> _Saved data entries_
######
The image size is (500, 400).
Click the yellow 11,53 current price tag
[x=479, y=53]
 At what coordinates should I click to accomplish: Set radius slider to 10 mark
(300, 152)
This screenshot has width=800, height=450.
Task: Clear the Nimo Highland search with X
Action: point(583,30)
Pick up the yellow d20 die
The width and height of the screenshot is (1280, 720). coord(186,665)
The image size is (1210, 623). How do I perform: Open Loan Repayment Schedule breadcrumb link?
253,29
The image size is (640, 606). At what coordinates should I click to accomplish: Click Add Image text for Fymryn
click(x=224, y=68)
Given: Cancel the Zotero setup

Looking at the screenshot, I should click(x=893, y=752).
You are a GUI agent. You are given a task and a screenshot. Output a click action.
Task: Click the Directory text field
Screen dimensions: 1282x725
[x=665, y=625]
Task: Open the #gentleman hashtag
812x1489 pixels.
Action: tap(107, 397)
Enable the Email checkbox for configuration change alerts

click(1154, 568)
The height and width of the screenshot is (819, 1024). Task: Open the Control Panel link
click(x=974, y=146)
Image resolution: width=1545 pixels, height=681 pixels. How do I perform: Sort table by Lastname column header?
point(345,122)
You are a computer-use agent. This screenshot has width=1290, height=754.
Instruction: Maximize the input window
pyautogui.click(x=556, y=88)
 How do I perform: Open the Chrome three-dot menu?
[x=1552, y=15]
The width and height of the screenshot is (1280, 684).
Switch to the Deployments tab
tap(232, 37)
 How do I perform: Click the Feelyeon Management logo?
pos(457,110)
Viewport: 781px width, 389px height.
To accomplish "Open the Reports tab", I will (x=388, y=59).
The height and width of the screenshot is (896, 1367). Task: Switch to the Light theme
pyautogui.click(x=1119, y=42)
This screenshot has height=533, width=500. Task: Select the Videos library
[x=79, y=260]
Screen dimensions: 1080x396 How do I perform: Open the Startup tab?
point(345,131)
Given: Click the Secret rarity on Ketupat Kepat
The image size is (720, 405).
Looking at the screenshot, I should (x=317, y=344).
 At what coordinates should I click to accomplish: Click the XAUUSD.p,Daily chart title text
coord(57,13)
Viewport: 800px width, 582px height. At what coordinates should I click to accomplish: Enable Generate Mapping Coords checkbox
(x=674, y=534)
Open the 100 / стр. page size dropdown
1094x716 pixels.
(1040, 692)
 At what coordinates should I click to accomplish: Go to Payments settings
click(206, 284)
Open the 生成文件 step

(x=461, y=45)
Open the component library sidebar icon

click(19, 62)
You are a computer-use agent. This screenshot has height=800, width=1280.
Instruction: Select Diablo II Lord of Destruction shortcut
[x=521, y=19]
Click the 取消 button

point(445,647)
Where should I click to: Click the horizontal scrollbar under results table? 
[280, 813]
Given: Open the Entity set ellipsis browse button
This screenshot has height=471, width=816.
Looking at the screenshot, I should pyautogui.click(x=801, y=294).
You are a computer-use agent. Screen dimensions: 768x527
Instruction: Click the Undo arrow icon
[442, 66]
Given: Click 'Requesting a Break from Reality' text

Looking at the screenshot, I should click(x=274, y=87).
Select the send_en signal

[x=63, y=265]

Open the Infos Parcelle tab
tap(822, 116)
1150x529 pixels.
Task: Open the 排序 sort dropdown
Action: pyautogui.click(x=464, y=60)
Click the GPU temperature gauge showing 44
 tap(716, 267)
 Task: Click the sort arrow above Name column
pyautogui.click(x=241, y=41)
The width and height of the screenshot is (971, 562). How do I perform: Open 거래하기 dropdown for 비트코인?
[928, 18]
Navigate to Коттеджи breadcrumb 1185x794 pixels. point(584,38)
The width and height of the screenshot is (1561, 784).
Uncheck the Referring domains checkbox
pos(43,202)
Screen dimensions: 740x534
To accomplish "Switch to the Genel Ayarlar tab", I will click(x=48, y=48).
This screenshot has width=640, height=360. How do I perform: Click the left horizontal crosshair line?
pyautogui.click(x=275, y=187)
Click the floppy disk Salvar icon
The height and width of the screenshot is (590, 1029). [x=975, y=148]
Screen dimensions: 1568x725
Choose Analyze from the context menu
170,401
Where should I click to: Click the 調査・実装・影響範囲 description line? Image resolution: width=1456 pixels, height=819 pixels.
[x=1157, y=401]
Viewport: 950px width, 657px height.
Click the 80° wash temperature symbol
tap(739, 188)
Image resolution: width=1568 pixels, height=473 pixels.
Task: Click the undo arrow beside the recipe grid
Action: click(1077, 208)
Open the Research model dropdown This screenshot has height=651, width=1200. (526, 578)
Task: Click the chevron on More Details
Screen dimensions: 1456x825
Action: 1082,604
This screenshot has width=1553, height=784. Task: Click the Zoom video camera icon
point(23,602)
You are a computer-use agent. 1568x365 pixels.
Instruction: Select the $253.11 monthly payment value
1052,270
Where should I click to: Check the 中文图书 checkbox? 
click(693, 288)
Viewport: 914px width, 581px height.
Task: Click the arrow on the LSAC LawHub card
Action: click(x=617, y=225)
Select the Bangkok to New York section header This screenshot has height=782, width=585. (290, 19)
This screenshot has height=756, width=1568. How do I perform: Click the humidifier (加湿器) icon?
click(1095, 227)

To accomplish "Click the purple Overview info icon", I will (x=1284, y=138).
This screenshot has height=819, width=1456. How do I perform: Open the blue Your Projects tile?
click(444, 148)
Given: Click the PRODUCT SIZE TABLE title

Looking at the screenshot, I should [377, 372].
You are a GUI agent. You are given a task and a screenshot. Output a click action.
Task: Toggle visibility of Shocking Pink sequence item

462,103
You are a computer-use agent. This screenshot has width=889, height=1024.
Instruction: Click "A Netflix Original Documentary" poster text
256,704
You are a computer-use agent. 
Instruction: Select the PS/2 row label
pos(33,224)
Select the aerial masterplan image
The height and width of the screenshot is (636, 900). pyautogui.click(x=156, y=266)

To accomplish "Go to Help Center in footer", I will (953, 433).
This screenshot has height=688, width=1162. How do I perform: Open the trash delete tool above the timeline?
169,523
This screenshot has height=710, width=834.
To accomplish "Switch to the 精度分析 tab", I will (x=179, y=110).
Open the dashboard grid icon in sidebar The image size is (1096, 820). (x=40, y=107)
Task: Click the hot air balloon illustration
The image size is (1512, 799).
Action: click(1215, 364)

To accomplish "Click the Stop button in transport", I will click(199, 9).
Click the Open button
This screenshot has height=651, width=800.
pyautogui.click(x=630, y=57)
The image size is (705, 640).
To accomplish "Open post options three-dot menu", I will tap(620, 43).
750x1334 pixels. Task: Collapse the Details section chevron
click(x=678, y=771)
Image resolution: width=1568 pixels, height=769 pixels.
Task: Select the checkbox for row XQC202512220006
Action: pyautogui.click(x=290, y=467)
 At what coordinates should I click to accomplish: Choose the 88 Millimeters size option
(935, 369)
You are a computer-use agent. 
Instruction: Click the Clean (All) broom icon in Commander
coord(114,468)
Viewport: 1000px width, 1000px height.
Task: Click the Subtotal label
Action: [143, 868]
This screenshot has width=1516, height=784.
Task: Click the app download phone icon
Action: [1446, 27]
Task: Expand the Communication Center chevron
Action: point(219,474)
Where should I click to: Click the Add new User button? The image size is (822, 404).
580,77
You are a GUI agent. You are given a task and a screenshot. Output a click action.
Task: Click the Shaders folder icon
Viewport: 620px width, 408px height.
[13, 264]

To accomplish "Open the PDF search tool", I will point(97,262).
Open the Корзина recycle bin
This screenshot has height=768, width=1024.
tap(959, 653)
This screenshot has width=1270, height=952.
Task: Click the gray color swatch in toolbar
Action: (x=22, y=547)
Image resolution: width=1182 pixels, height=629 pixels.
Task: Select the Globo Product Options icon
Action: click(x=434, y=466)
######
> _DIRECTIVE_
Please extract every line from the saved data entries above and reproduce each one verbatim.

> _WRITTEN ANSWER_
The image size is (500, 400).
Click the yellow 11,53 current price tag
[x=479, y=53]
 At what coordinates should I click to accomplish: Set radius slider to 10 mark
(300, 152)
This screenshot has width=800, height=450.
Task: Clear the Nimo Highland search with X
Action: point(583,30)
Pick up the yellow d20 die
The width and height of the screenshot is (1280, 720). coord(186,665)
The image size is (1210, 623). How do I perform: Open Loan Repayment Schedule breadcrumb link?
253,29
The image size is (640, 606). At what coordinates should I click to accomplish: Click Add Image text for Fymryn
click(x=224, y=68)
Given: Cancel the Zotero setup

Looking at the screenshot, I should click(x=893, y=752).
You are a GUI agent. You are given a task and a screenshot. Output a click action.
Task: Click the Directory text field
Screen dimensions: 1282x725
[x=665, y=625]
Task: Open the #gentleman hashtag
812x1489 pixels.
Action: tap(107, 397)
Enable the Email checkbox for configuration change alerts

click(1154, 568)
The height and width of the screenshot is (819, 1024). Task: Open the Control Panel link
click(x=974, y=146)
Image resolution: width=1545 pixels, height=681 pixels. How do I perform: Sort table by Lastname column header?
point(345,122)
You are a computer-use agent. This screenshot has width=1290, height=754.
Instruction: Maximize the input window
pyautogui.click(x=556, y=88)
 How do I perform: Open the Chrome three-dot menu?
[x=1552, y=15]
The width and height of the screenshot is (1280, 684).
Switch to the Deployments tab
tap(232, 37)
 How do I perform: Click the Feelyeon Management logo?
pos(457,110)
Viewport: 781px width, 389px height.
To accomplish "Open the Reports tab", I will (x=388, y=59).
The height and width of the screenshot is (896, 1367). Task: Switch to the Light theme
pyautogui.click(x=1119, y=42)
This screenshot has height=533, width=500. Task: Select the Videos library
[x=79, y=260]
Screen dimensions: 1080x396 How do I perform: Open the Startup tab?
point(345,131)
Given: Click the Secret rarity on Ketupat Kepat
The image size is (720, 405).
Looking at the screenshot, I should (x=317, y=344).
 At what coordinates should I click to accomplish: Click the XAUUSD.p,Daily chart title text
coord(57,13)
Viewport: 800px width, 582px height. At what coordinates should I click to accomplish: Enable Generate Mapping Coords checkbox
(x=674, y=534)
Open the 100 / стр. page size dropdown
1094x716 pixels.
(1040, 692)
 At what coordinates should I click to accomplish: Go to Payments settings
click(206, 284)
Open the 生成文件 step

(x=461, y=45)
Open the component library sidebar icon

click(19, 62)
You are a computer-use agent. This screenshot has height=800, width=1280.
Instruction: Select Diablo II Lord of Destruction shortcut
[x=521, y=19]
Click the 取消 button

point(445,647)
Where should I click to: Click the horizontal scrollbar under results table? 
[280, 813]
Given: Open the Entity set ellipsis browse button
This screenshot has height=471, width=816.
Looking at the screenshot, I should pyautogui.click(x=801, y=294).
You are a computer-use agent. Screen dimensions: 768x527
Instruction: Click the Undo arrow icon
[442, 66]
Given: Click 'Requesting a Break from Reality' text

Looking at the screenshot, I should click(x=274, y=87).
Select the send_en signal

[x=63, y=265]

Open the Infos Parcelle tab
tap(822, 116)
1150x529 pixels.
Task: Open the 排序 sort dropdown
Action: pyautogui.click(x=464, y=60)
Click the GPU temperature gauge showing 44
 tap(716, 267)
 Task: Click the sort arrow above Name column
pyautogui.click(x=241, y=41)
The width and height of the screenshot is (971, 562). How do I perform: Open 거래하기 dropdown for 비트코인?
[928, 18]
Navigate to Коттеджи breadcrumb 1185x794 pixels. point(584,38)
The width and height of the screenshot is (1561, 784).
Uncheck the Referring domains checkbox
pos(43,202)
Screen dimensions: 740x534
To accomplish "Switch to the Genel Ayarlar tab", I will click(x=48, y=48).
This screenshot has width=640, height=360. How do I perform: Click the left horizontal crosshair line?
pyautogui.click(x=275, y=187)
Click the floppy disk Salvar icon
The height and width of the screenshot is (590, 1029). [x=975, y=148]
Screen dimensions: 1568x725
Choose Analyze from the context menu
170,401
Where should I click to: Click the 調査・実装・影響範囲 description line? Image resolution: width=1456 pixels, height=819 pixels.
[x=1157, y=401]
Viewport: 950px width, 657px height.
Click the 80° wash temperature symbol
tap(739, 188)
Image resolution: width=1568 pixels, height=473 pixels.
Task: Click the undo arrow beside the recipe grid
Action: click(1077, 208)
Open the Research model dropdown This screenshot has height=651, width=1200. (526, 578)
Task: Click the chevron on More Details
Screen dimensions: 1456x825
Action: 1082,604
This screenshot has width=1553, height=784. Task: Click the Zoom video camera icon
point(23,602)
You are a computer-use agent. 1568x365 pixels.
Instruction: Select the $253.11 monthly payment value
1052,270
Where should I click to: Check the 中文图书 checkbox? 
click(693, 288)
Viewport: 914px width, 581px height.
Task: Click the arrow on the LSAC LawHub card
Action: click(x=617, y=225)
Select the Bangkok to New York section header This screenshot has height=782, width=585. (290, 19)
This screenshot has height=756, width=1568. How do I perform: Click the humidifier (加湿器) icon?
click(1095, 227)

To accomplish "Click the purple Overview info icon", I will (x=1284, y=138).
This screenshot has height=819, width=1456. How do I perform: Open the blue Your Projects tile?
click(444, 148)
Given: Click the PRODUCT SIZE TABLE title

Looking at the screenshot, I should [377, 372].
You are a GUI agent. You are given a task and a screenshot. Output a click action.
Task: Toggle visibility of Shocking Pink sequence item

462,103
You are a computer-use agent. This screenshot has width=889, height=1024.
Instruction: Click "A Netflix Original Documentary" poster text
256,704
You are a computer-use agent. 
Instruction: Select the PS/2 row label
pos(33,224)
Select the aerial masterplan image
The height and width of the screenshot is (636, 900). pyautogui.click(x=156, y=266)

To accomplish "Go to Help Center in footer", I will (953, 433).
This screenshot has height=688, width=1162. How do I perform: Open the trash delete tool above the timeline?
169,523
This screenshot has height=710, width=834.
To accomplish "Switch to the 精度分析 tab", I will (x=179, y=110).
Open the dashboard grid icon in sidebar The image size is (1096, 820). (x=40, y=107)
Task: Click the hot air balloon illustration
The image size is (1512, 799).
Action: click(1215, 364)

To accomplish "Click the Stop button in transport", I will click(199, 9).
Click the Open button
This screenshot has height=651, width=800.
pyautogui.click(x=630, y=57)
The image size is (705, 640).
To accomplish "Open post options three-dot menu", I will tap(620, 43).
750x1334 pixels. Task: Collapse the Details section chevron
click(x=678, y=771)
Image resolution: width=1568 pixels, height=769 pixels.
Task: Select the checkbox for row XQC202512220006
Action: pyautogui.click(x=290, y=467)
 At what coordinates should I click to accomplish: Choose the 88 Millimeters size option
(935, 369)
You are a computer-use agent. 
Instruction: Click the Clean (All) broom icon in Commander
coord(114,468)
Viewport: 1000px width, 1000px height.
Task: Click the Subtotal label
Action: [143, 868]
This screenshot has width=1516, height=784.
Task: Click the app download phone icon
Action: [1446, 27]
Task: Expand the Communication Center chevron
Action: point(219,474)
Where should I click to: Click the Add new User button? The image size is (822, 404).
580,77
You are a GUI agent. You are given a task and a screenshot. Output a click action.
Task: Click the Shaders folder icon
Viewport: 620px width, 408px height.
[13, 264]

To accomplish "Open the PDF search tool", I will point(97,262).
Open the Корзина recycle bin
This screenshot has height=768, width=1024.
tap(959, 653)
This screenshot has width=1270, height=952.
Task: Click the gray color swatch in toolbar
Action: (x=22, y=547)
Image resolution: width=1182 pixels, height=629 pixels.
Task: Select the Globo Product Options icon
Action: click(x=434, y=466)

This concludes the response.